Federal Court records are organized and made available through the PACER (Public Access to Court Records) system, which requires users to sign up for an account and charges ten-cents-per-page for electronic access to records. The federal courts are allowed to charge for this access under a 2002 law (the E-Government Act) that permitted the courts to recoup costs “only to the extent necessary” to pay for “services rendered.” How this phrasing should be interpreted is at the root of a class action lawsuit filed by the National Veterans Legal Services Program, the National Consumers Law Center, and the Alliance for Justice. In their suit, the plaintiffs claim that the federal courts have charged higher than necessary fees to access PACER. In making their case, the plaintiffs have pointed out that PACER-related fees have been used to buy flat screen televisions and audio systems.
As the case now stands, the U.S. Court of Appeal for the Federal Circuit is reviewing a decision by the U.S. District Court for the District of Columbia, which ruled the Administrative Office of the U.S. Courts lawfully covered the costs of certain programs with PACER fees, but impermissibly paid for other programs with PACER fees.
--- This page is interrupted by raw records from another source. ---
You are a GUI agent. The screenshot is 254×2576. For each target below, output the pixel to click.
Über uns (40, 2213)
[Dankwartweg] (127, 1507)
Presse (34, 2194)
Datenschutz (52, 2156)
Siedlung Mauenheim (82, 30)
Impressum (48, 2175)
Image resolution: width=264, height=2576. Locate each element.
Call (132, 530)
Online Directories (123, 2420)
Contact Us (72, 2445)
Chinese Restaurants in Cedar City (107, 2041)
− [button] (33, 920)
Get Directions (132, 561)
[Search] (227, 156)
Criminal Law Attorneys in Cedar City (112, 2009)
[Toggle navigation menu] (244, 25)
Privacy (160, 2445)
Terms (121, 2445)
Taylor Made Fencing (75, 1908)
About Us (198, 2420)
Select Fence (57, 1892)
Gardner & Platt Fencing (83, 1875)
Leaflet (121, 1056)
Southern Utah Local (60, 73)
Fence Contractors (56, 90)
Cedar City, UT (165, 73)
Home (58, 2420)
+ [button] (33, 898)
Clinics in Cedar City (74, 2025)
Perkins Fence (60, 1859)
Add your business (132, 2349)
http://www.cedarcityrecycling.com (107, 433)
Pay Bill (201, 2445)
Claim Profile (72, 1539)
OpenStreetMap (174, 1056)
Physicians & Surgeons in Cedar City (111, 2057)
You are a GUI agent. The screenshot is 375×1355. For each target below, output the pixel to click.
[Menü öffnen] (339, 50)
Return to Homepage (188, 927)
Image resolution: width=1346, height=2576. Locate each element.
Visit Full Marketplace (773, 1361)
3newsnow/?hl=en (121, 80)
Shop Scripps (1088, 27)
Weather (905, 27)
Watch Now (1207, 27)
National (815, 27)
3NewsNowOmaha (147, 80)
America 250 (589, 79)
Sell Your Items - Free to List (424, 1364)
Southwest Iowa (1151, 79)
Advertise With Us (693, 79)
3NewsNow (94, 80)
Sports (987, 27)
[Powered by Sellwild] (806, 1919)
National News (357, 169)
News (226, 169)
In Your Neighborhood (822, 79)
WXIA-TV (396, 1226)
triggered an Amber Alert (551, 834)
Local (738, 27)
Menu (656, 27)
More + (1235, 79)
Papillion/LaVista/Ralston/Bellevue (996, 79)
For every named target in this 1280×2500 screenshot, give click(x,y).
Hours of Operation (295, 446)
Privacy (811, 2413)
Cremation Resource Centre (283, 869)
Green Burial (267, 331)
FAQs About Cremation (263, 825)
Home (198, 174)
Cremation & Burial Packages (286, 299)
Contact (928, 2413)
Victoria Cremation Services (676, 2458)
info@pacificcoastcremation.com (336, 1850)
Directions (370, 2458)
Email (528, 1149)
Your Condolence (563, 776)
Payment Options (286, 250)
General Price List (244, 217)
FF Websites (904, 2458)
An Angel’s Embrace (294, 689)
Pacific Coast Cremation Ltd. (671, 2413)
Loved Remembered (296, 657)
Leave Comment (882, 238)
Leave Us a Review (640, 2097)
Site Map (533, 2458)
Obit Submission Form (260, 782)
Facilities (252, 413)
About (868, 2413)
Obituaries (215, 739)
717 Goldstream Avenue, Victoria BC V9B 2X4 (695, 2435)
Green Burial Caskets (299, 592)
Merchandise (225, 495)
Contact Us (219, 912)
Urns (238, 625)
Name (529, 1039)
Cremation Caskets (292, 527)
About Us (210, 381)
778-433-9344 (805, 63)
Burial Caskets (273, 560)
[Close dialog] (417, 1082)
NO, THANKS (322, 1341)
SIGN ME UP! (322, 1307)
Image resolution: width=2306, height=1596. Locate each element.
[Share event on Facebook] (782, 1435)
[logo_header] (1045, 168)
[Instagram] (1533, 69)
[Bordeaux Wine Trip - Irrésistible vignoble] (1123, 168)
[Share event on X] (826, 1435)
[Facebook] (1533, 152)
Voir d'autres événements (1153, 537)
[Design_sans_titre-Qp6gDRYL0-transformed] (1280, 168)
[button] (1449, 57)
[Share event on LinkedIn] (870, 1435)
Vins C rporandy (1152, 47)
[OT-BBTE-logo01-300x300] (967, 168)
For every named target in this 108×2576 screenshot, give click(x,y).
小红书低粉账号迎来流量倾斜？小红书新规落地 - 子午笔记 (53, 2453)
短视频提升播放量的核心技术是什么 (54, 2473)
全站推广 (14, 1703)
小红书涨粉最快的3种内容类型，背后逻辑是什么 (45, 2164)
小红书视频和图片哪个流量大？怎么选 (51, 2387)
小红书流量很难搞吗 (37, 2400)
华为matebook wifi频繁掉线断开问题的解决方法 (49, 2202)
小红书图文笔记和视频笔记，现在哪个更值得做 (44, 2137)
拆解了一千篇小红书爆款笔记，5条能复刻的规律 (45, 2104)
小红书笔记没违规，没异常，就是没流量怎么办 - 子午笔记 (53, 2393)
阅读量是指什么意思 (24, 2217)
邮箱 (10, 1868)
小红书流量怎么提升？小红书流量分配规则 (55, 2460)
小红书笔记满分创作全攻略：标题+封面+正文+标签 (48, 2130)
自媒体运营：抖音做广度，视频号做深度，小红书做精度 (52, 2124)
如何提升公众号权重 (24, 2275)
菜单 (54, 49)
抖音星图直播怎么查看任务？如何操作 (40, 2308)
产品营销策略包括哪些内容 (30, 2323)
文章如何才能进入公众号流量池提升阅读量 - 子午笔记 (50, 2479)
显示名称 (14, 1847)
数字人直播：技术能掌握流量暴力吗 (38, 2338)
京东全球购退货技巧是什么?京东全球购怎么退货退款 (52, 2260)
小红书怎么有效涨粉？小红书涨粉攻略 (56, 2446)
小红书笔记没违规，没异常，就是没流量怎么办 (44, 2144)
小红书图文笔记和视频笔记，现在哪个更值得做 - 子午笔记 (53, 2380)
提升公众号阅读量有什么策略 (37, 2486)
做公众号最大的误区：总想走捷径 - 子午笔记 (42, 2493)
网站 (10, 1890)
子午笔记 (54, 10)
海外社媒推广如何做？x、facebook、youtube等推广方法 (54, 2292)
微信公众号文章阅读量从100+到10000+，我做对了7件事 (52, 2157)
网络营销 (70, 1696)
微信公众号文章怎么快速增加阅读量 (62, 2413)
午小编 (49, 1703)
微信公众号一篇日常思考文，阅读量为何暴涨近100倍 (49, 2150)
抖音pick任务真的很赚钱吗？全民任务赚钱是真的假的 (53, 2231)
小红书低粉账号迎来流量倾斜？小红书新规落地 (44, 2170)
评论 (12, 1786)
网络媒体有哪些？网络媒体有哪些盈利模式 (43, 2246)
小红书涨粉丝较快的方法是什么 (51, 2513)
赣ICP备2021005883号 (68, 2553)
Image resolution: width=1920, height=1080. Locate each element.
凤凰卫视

If upheld on appeal, the DC District Court decision could lead to refunds for PACER users and changes in the way users are charged for PACER access.
You can find the website related to the class action here. Find a very interesting amicus brief filed on behalf of E-Government Act sponsor and former U.S. Senator Joseph Lieberman here. Finally, see Adam Liptak’s “Sidebar” column on PACER access in The New York Times. And, just to give you a sense of how serious an open records issue this has become, check out this editorial in The New York Times. Suffice it to say that it’s not often you see editorials on access to public records.